Los tubérculos de papa para consumo depositados en almacenes frigoríficos o en almacenes de temperatura ambiente, predominantes en las regiones paperas latinoamericanas (10 a 25ºC), pueden ser tratados con sustancias inhibidoras de la brotación, para prolongar el período de guarda de papas (MONTALDO, 1984).

Uno de los componentes más importantes en el manejo de la calidad de la papa almacenada es la inhibición de la brotación. El desarrollo de brotes produce un aumento en la pérdida de peso, tubérculos de baja calidad e impide el movimiento de aire a través de las pilas de papas almacenadas (KLEINKOPF et al., 2003).

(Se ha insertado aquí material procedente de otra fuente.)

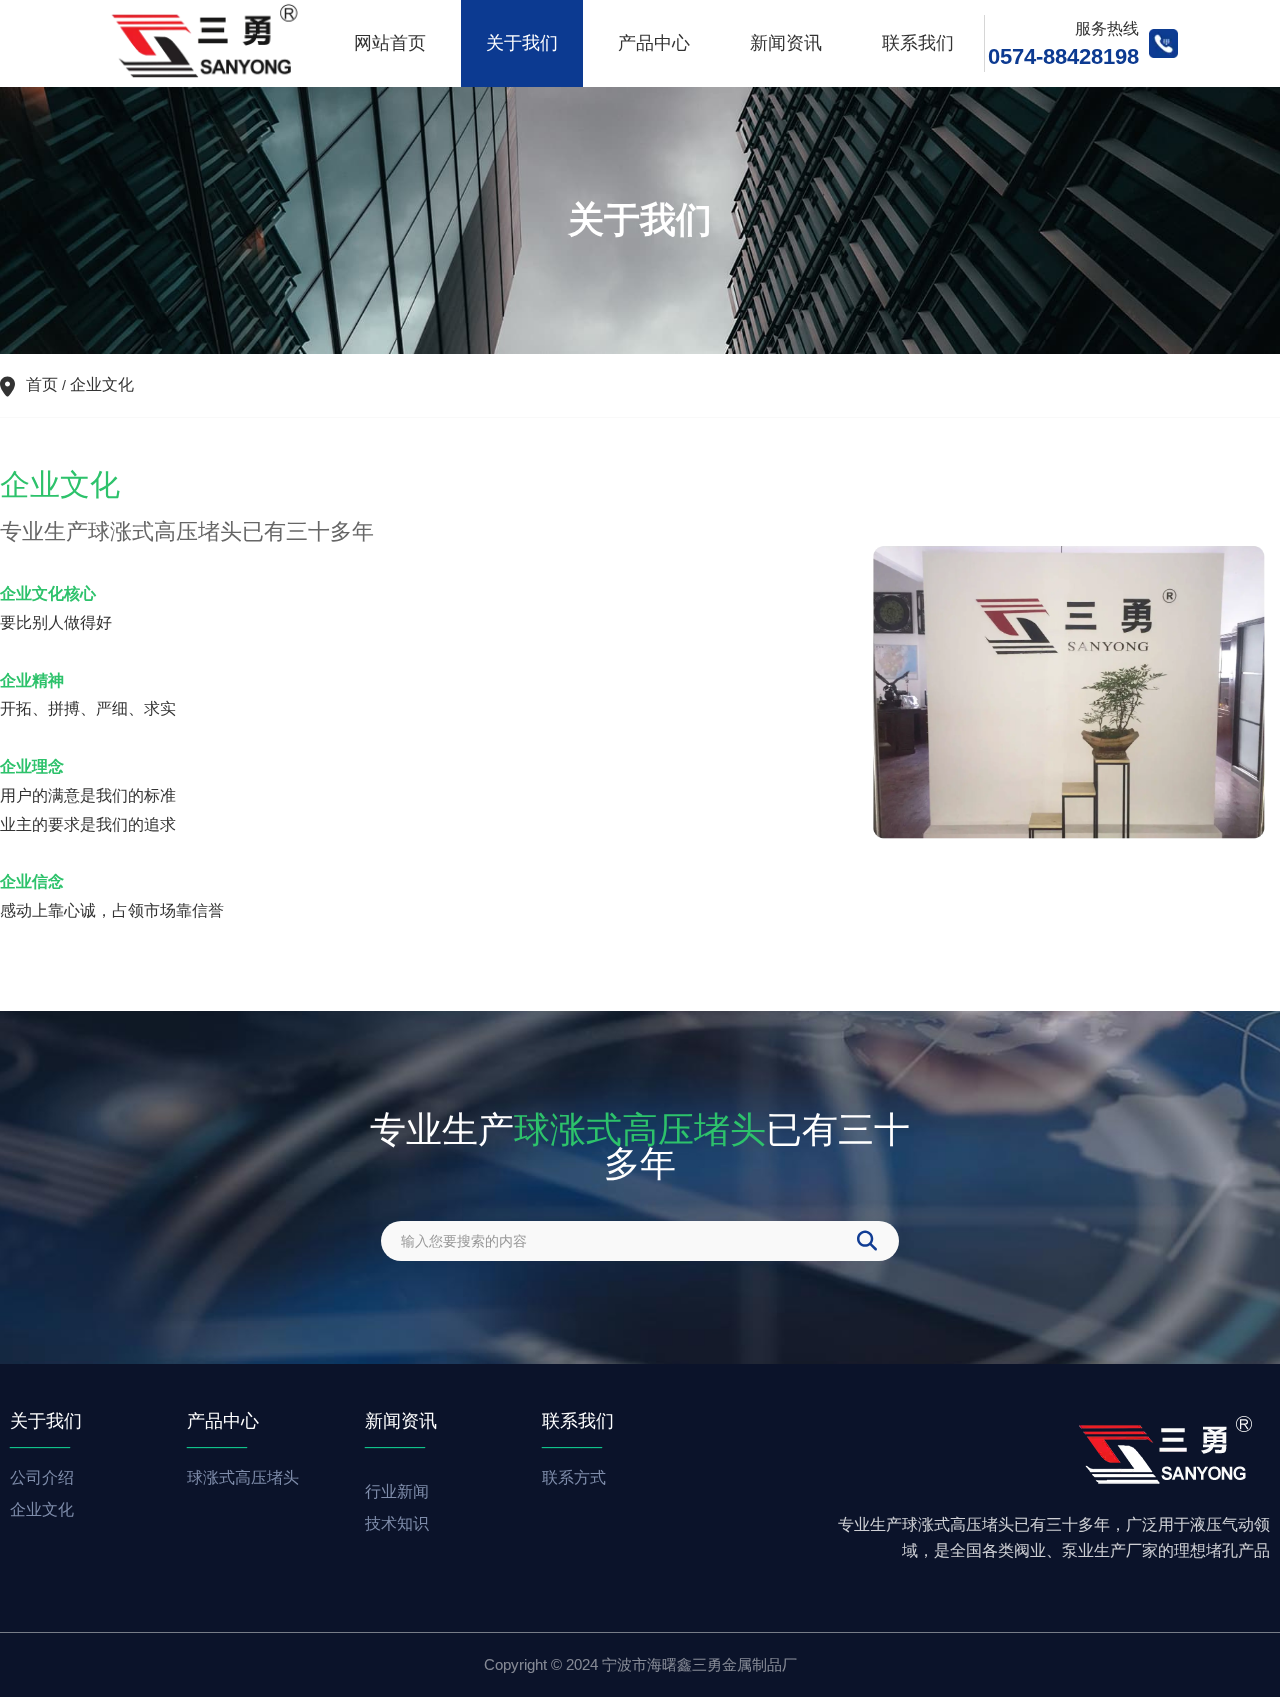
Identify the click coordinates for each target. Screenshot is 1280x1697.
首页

Pérez, Lujan, Estrada y Thurson citados por MONTALDO (1984), informan del uso de antigerminantes en Colombia, desde 1950. Desde entonces han sido utilizados: TCNB (Tetra Cloro Nitro Benceno), EMANA (Ester Metílico Acido Naphtalen Acético), CIPC, MH 30 (Hidracida Maleica). De igual forma, y con los mismos alcances, resultan las irradiaciones a papas almacenadas con Co60 (Cobalto). Los ensayos fueron realizados bajo almacenamiento a temperatura ambiente 13-15º C en Sabana de Bogota y humedad relativa de 80 – 85 %. Los resultados indicaron que los mejores tratamientos son a base de CIPC en aspersiones y concentraciones de 2 – 5 %, los cuales conservan las buenas características de las papas hasta por 4 meses.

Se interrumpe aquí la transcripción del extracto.